■ EXERCISE AIM
Only lines holding the word "computer" are needed; copy each of them from the material.

■ RECORDS FOR THIS EXERCISE
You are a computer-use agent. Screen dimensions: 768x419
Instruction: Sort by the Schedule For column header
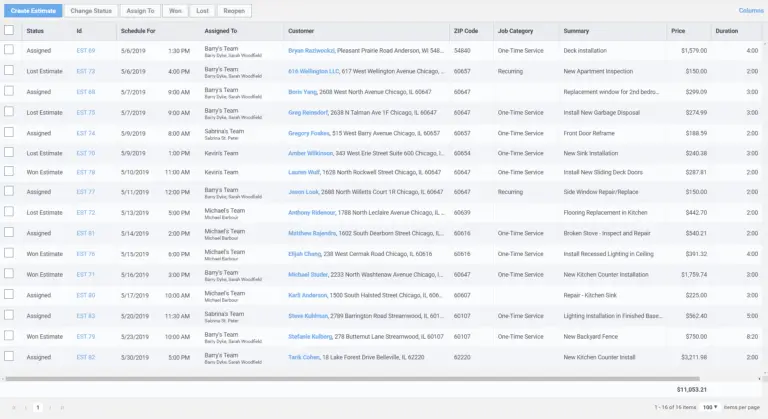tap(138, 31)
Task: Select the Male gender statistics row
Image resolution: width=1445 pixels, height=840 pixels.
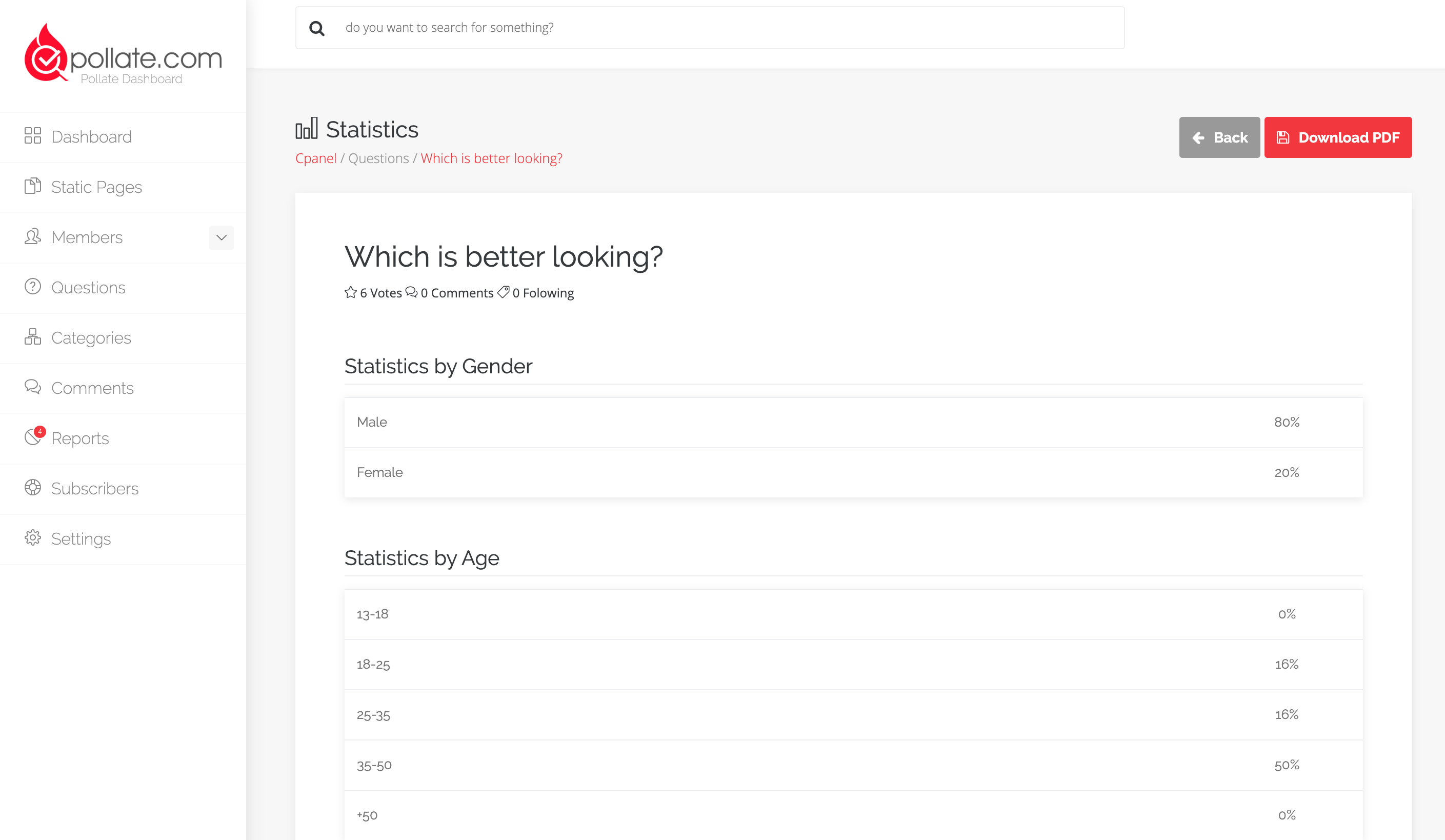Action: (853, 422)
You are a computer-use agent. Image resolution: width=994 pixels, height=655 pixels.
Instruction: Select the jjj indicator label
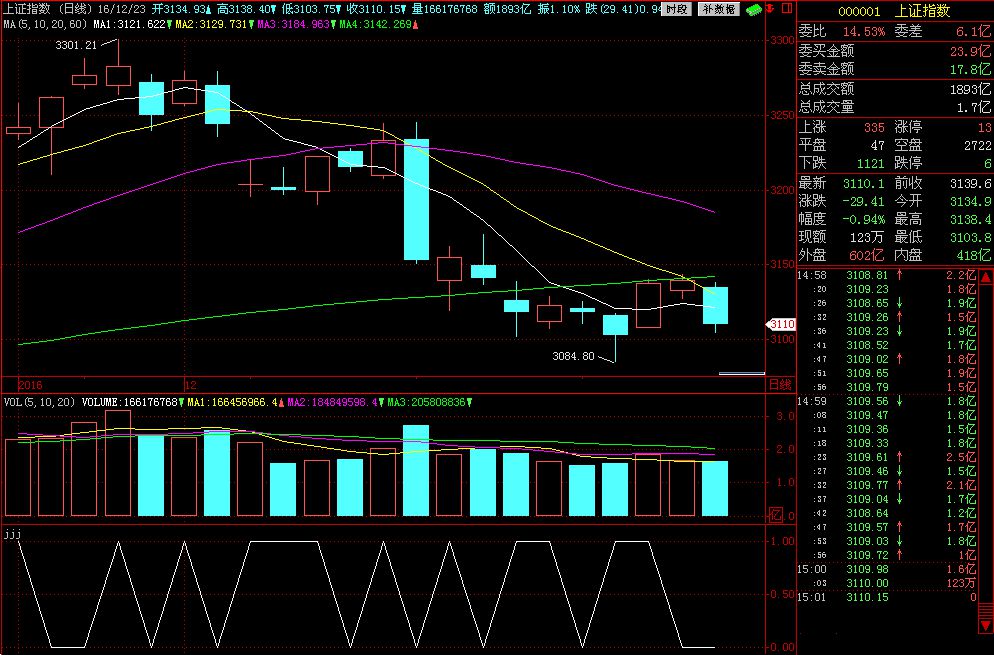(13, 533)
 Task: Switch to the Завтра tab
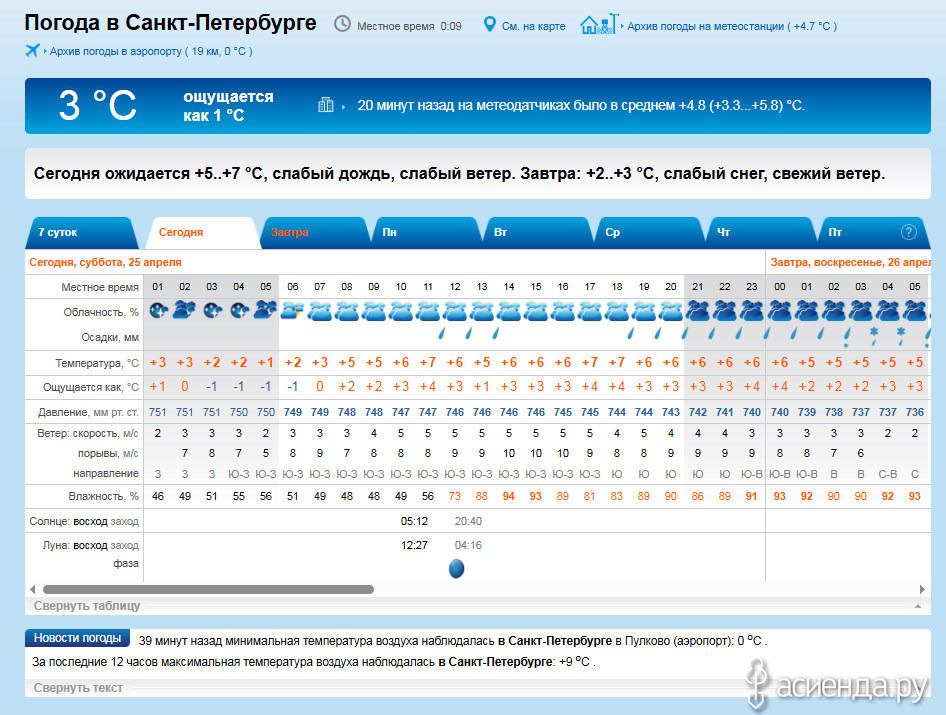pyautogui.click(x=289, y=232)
--
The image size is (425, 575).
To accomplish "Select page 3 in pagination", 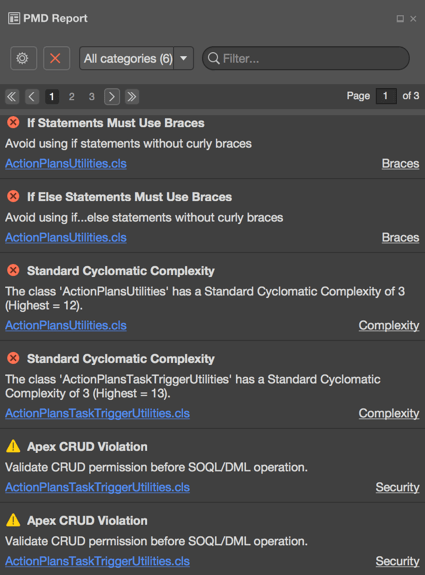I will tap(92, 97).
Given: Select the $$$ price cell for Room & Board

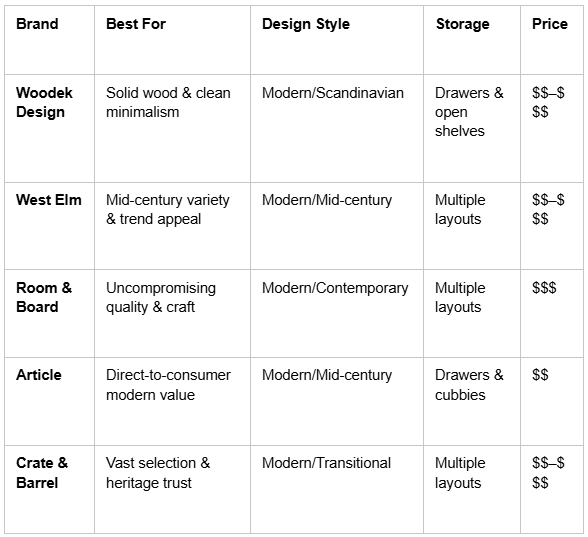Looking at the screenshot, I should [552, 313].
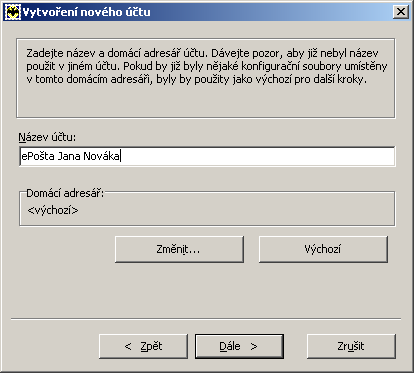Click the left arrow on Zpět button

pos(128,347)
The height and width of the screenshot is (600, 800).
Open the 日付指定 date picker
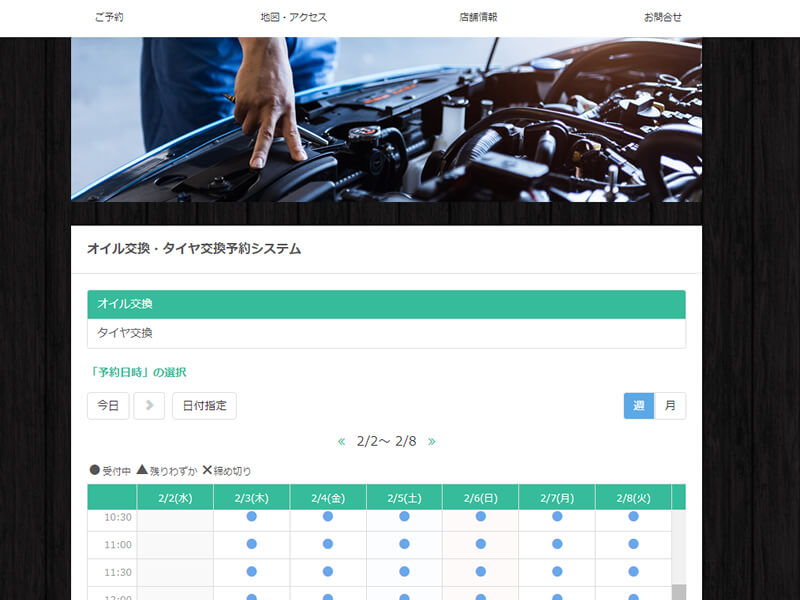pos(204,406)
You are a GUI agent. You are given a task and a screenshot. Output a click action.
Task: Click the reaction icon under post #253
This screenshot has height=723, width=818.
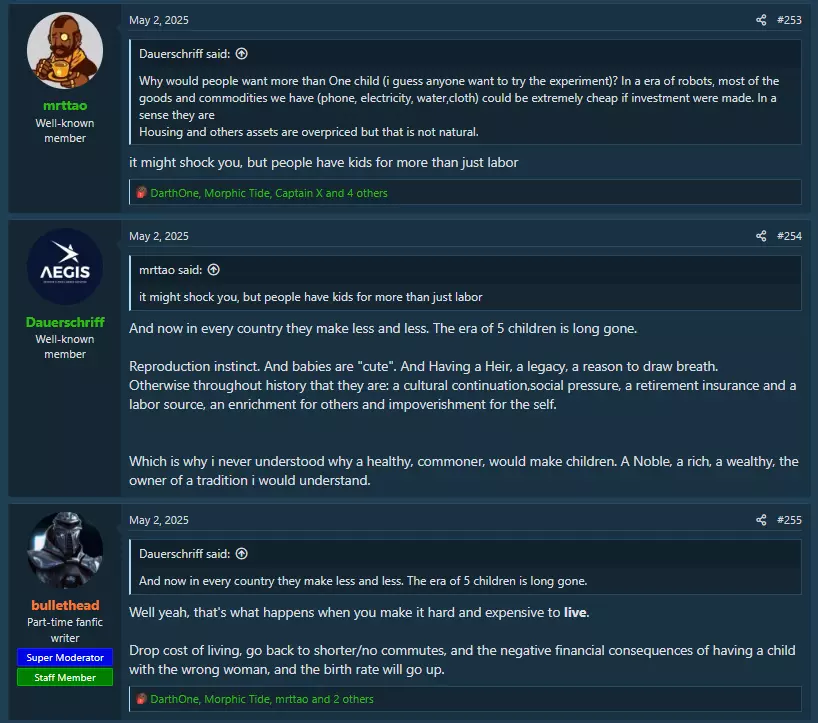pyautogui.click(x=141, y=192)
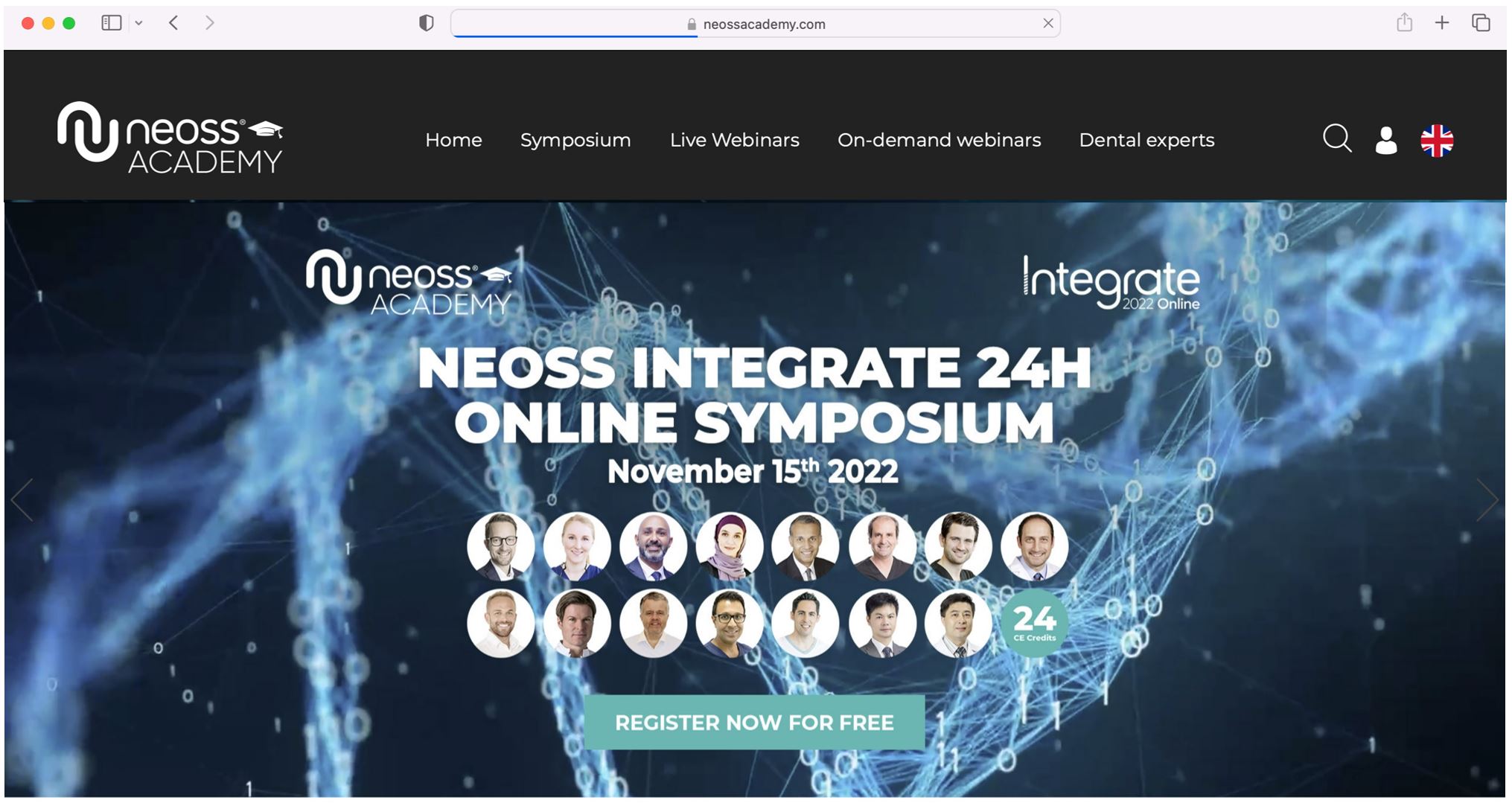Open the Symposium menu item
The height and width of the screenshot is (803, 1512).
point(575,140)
* * *
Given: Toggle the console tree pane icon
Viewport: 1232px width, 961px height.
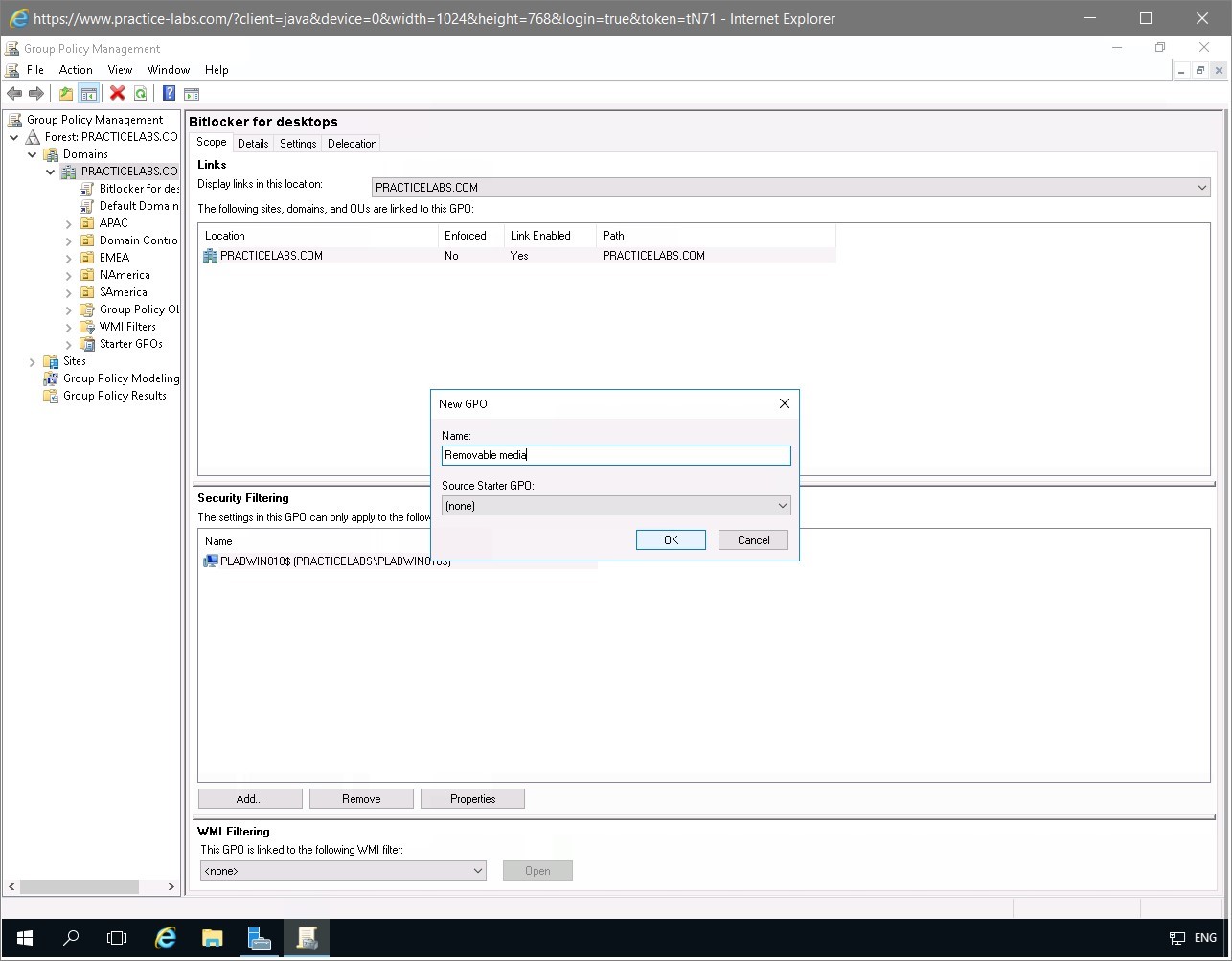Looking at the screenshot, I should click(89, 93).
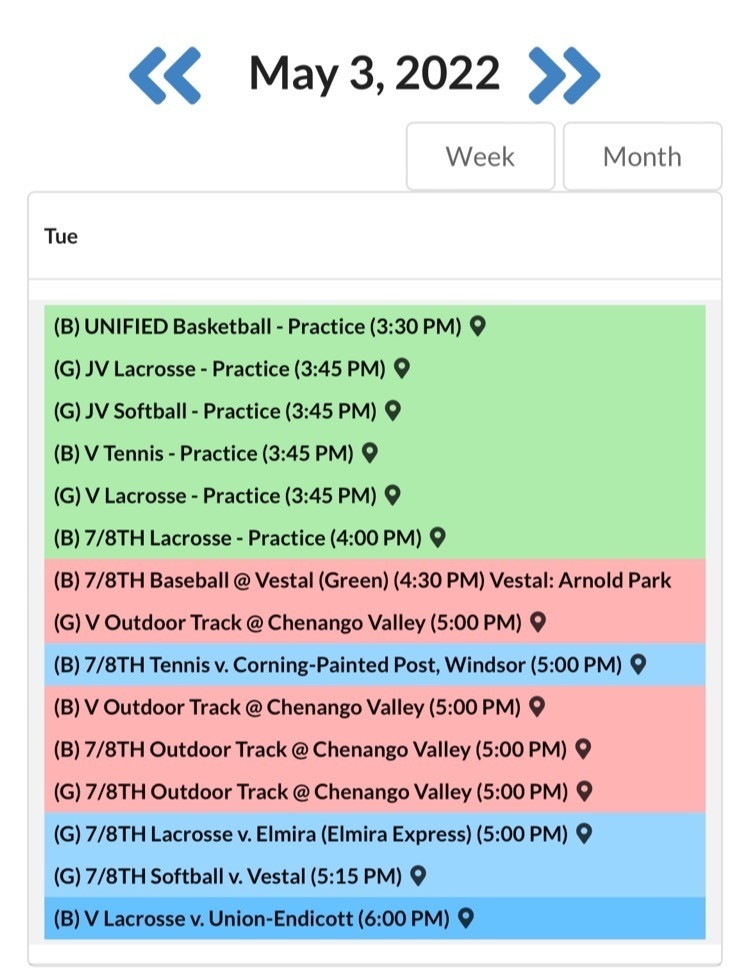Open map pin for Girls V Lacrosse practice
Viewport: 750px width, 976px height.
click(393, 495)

■ RESPONSE
You are a computer-use agent. Screen dimensions: 768x419
You are a computer-use agent. Image resolution: width=994 pixels, height=655 pixels.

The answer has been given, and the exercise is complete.